Yayınlanma Tarihi: 22 Ocak 2015 — okunma
Sevgili Semra,
Sana epeydir yazamadım, lütfen kusura bakma. Biliyorsun biraz sıkıntılıyım son zamanlarda. İşim öyle bunaltıcı ki! Bütün gün saçma sapan insanların saçmalıklarına katlanmak zorunda kalıyorum. Duvar gibi dursam bile görüyorum, duyuyorum. Onlarla aynı ortamda olmak inan çok yıpratıcı. İşini bırak demezsin biliyorum ama… dediğini varsaysam bile… işsizlik daha da büyük bir dert. Belirsizlik, parasızlık bu durumdan da beter. Burada hiç olmazsa ayın 1’i güzel, en azından maaşım iyi.
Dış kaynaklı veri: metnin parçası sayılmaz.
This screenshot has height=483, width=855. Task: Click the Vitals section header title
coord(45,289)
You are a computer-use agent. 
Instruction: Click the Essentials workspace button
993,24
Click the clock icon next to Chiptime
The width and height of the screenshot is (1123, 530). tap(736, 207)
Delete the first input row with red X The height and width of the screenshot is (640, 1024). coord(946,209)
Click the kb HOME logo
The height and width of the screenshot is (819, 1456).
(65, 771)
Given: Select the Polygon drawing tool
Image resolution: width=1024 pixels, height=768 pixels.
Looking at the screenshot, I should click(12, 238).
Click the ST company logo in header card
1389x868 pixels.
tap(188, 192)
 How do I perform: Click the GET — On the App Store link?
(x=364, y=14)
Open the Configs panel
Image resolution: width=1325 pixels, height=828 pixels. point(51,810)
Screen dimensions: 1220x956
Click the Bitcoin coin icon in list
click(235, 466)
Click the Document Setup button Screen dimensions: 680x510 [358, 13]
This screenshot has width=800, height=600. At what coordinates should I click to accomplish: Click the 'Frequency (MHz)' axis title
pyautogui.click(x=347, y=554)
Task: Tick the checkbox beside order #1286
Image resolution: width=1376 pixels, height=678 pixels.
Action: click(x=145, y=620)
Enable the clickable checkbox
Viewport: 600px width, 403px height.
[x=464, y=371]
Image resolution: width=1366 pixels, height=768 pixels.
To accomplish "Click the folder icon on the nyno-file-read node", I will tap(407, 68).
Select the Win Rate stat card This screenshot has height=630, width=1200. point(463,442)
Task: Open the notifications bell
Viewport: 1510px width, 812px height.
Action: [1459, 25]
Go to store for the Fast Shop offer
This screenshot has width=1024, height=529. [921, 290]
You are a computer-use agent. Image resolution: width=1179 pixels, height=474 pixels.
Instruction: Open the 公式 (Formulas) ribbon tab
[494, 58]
Şimdi evde, telefonlu sehpanın yanındaki koltuğa oturmuş bir yandan dışarıyı seyrederken bir yandan da sana yazıyorum. Hafta sonu tatilinin bu ilk gününde yağmur yağıyor. Sokağa çıkmak istemiyorum. Şemsiye kullanmayı hiç sevmem, bilirsin. Başım hâlâ dertte şemsiyeyle. Çıkarken almayı unuturum, aldımsa bir başka yerde unuturum. İner, çıkar, tekrar inerim merdivenleri. Yine öyleyim yani, hep aynı.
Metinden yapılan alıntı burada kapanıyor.